Another part of its mission is connecting children with safe foster homes when partners, in the short or long term, cannot care for them. In 2018, it helped place 84 children in 35 homes.

Whisenand said many of the women she speaks to are struggling to provide financially for their children and may not be seeking child support because they believe it would require granting visitation rights to a father, something that is not always true.

“My advice to women, and this may not be so popular, but I really think they need to wait until they actually have a husband and get married and they’re together, or at least in a committed relationship,” Whisenand said. “They’re wonderful to have, but so many can’t afford the ones they have. That is another barrier, I think, to self-sufficiency.”

While connecting them with immediate help, Whisenand said, Love Inc. also tries to help clients learn about financial literacy, something that can be an important step on the road to self-sufficiency.

“We don’t want to put a Band-Aid on it and then just have the same problem again, so we really are trying to help churches help people, but at the same time help them help themselves,” she said.

Other barriers to self-sufficiency, Gustin said, are more systemic.

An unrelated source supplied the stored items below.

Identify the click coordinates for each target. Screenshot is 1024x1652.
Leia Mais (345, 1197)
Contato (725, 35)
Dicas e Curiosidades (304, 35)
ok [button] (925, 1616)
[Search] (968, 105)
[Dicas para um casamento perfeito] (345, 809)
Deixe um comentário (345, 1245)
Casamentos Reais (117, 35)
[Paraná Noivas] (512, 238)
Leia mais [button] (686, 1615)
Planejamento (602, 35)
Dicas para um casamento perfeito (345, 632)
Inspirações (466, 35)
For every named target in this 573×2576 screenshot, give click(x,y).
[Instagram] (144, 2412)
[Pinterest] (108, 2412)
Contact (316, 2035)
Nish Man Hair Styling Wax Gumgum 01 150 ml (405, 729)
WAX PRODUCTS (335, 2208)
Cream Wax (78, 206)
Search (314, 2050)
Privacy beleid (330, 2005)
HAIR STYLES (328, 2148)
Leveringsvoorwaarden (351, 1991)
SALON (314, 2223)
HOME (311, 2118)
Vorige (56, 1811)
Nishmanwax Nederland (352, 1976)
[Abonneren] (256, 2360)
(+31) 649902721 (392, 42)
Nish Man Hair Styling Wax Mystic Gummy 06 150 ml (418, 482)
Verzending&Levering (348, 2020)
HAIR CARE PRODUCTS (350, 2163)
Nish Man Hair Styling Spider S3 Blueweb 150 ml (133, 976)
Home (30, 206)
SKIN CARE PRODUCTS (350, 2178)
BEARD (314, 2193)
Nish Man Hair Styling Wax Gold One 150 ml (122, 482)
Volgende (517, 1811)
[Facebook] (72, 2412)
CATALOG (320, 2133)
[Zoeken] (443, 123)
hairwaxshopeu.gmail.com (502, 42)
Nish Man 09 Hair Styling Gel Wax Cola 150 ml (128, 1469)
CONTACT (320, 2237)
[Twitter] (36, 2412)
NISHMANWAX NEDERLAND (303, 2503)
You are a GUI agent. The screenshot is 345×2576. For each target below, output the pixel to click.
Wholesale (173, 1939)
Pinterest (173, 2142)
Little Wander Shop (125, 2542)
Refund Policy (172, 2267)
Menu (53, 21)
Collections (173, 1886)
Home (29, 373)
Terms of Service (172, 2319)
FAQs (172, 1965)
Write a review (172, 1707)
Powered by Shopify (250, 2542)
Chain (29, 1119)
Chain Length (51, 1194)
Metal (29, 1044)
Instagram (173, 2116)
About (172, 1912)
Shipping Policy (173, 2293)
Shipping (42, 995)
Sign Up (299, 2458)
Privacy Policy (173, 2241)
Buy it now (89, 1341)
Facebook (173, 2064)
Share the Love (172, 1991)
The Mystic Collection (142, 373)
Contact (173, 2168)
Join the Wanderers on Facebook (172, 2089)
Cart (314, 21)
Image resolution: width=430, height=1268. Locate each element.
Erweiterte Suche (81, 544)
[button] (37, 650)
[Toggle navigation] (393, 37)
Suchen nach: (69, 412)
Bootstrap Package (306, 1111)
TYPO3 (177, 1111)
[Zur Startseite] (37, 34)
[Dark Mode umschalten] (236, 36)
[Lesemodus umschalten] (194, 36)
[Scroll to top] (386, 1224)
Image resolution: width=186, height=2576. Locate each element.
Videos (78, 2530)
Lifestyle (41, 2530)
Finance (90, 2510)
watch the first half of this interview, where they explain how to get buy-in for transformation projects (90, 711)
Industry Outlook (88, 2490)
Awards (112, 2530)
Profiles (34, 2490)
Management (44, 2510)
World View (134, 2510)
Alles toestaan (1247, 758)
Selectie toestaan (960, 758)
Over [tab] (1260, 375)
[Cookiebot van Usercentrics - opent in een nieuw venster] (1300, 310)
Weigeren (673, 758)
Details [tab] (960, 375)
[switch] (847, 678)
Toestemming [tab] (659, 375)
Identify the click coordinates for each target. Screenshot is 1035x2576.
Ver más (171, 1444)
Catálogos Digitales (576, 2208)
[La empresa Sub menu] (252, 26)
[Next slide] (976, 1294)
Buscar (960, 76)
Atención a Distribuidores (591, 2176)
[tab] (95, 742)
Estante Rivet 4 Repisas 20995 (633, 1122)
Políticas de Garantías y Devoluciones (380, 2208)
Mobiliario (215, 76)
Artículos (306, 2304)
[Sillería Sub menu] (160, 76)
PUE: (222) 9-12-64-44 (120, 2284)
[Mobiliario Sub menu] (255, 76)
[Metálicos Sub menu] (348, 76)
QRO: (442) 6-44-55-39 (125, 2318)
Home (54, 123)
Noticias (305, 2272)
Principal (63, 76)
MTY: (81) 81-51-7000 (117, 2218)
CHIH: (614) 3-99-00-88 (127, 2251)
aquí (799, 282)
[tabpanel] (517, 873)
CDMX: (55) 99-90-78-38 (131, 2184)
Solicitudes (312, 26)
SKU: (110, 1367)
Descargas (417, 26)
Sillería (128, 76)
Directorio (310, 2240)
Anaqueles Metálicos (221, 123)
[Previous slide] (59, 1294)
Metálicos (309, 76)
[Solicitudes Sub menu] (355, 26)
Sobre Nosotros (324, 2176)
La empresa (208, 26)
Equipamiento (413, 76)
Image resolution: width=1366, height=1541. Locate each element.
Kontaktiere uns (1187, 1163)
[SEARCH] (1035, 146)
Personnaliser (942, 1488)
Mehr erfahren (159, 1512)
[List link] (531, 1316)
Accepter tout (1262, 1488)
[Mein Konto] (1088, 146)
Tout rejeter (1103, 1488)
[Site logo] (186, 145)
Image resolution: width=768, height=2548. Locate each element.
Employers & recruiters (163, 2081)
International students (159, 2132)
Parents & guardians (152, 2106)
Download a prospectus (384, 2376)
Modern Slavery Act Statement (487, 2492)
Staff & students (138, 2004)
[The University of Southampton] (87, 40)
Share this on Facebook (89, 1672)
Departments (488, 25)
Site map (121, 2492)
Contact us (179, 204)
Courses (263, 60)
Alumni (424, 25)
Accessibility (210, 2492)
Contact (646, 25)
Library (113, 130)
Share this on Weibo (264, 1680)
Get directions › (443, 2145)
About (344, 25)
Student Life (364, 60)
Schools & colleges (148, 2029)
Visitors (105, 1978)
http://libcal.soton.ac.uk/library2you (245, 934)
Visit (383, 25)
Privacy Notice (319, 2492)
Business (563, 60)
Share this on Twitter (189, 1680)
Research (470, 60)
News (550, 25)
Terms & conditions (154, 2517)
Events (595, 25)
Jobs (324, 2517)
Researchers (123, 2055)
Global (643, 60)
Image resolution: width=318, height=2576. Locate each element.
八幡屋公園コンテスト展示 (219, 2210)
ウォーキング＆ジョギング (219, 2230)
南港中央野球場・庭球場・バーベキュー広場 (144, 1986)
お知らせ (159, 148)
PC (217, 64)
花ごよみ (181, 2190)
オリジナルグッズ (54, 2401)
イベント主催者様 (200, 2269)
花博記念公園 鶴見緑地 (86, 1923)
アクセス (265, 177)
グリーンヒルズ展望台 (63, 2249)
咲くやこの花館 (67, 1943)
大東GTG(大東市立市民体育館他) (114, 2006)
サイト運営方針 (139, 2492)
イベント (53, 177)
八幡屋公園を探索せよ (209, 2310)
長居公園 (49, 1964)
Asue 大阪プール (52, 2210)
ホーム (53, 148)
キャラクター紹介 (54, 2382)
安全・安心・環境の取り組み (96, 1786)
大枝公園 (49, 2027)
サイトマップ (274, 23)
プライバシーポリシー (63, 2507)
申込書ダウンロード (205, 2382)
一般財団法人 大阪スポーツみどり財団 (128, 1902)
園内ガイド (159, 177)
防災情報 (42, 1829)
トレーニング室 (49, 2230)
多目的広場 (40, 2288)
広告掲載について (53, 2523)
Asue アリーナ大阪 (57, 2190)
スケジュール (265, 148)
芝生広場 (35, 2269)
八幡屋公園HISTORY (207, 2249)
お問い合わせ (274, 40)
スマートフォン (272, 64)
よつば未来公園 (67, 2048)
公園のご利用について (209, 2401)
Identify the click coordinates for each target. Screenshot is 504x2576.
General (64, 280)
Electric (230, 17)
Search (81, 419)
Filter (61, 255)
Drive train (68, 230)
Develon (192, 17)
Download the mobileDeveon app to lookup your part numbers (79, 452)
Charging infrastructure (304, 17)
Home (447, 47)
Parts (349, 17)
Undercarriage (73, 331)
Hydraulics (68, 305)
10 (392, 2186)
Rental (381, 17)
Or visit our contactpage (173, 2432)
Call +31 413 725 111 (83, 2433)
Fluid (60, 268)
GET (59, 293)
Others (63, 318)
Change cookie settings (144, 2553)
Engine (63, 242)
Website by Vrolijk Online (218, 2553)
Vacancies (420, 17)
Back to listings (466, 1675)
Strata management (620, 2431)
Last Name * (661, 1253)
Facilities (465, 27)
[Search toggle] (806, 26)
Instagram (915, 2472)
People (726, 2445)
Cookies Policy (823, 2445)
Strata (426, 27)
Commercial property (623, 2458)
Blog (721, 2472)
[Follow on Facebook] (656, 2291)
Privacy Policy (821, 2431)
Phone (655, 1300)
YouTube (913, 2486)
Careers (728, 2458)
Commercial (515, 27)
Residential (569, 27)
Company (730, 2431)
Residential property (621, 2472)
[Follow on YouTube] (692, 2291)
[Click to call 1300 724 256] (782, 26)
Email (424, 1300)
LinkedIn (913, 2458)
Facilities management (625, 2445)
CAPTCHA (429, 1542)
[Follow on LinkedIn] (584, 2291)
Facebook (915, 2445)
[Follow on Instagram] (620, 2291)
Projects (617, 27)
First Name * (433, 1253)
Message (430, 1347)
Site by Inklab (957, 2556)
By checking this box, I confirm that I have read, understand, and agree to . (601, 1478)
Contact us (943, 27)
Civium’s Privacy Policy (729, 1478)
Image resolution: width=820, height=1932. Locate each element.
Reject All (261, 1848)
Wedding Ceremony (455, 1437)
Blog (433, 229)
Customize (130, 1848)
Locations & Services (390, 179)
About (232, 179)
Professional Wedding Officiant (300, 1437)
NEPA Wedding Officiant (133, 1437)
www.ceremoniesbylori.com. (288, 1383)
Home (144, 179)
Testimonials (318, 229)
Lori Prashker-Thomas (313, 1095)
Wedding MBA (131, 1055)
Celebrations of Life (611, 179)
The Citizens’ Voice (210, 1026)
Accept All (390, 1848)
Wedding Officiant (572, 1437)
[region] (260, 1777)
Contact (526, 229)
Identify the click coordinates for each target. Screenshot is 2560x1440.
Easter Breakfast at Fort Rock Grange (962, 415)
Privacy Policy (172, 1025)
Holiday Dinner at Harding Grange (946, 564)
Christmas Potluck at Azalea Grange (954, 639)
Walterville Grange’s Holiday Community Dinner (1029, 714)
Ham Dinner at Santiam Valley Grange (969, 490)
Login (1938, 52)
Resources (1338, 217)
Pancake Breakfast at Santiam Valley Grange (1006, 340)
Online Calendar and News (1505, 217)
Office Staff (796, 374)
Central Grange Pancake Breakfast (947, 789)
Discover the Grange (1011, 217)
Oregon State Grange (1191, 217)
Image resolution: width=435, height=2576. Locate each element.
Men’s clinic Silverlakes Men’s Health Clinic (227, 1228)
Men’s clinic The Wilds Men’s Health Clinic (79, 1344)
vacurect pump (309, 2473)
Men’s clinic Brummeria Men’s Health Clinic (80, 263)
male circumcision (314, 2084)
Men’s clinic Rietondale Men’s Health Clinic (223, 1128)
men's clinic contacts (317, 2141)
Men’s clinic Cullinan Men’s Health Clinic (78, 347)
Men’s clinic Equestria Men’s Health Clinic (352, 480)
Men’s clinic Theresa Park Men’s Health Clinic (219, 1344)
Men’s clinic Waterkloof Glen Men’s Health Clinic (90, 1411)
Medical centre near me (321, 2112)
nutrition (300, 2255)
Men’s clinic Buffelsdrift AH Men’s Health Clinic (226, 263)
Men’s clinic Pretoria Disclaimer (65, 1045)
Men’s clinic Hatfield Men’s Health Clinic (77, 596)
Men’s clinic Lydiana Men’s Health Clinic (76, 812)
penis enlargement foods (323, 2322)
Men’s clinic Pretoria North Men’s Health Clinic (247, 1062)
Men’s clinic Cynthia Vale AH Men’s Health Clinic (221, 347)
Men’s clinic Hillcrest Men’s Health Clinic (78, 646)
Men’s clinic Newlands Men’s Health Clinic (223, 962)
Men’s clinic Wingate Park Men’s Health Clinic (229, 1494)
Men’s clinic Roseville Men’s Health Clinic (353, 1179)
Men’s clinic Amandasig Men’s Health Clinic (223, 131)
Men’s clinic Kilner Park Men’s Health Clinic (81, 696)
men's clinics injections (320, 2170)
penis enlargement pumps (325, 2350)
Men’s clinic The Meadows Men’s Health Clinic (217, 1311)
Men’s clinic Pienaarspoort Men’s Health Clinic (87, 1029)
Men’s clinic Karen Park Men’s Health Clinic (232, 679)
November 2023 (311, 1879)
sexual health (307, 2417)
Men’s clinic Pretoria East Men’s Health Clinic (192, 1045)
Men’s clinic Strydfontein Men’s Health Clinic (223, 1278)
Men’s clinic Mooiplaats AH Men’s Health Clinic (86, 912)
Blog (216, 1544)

She said there is a major lack of affordable housing in Hancock County that does not match up with its financial demographics, describing the real estate market as “wine taste on a beer budget.”

“People will say, ‘Well, they shouldn’t have a nice home because they’re on Section 8.’ I’ve heard stuff like that. Well, you know, Section 8 isn’t something that’s negative, and someone who isn’t on Section 8 is just as much of a risk that you’re renting to as someone who is,” Gustin said, referring to the federal program that provides subsidies to landlords to rent apartments or homes to low-income people at market rates.

Many of her clients, she said, are caught in the dilemma of being unable to find a job without having a permanent address, while also being unable to secure a permanent address without finding a job.

“There are a lot of families right now in our community who don’t have that home support, that parent, that grandparent, they can go to say, ‘Can you help me,’ because they themselves are probably struggling and can’t afford to help them,” Gustin said.

Gustin said the focus on efforts to help women in Hancock County should be about letting them know that is acceptable to sometimes ask for help and depend on other people.”

“Everyone goes through crap you don’t expect,” Gustin said. “I think that the negative stigma that’s there, people thinking that people are going to think less of you or lower of you because you’re getting help, needs to go away.”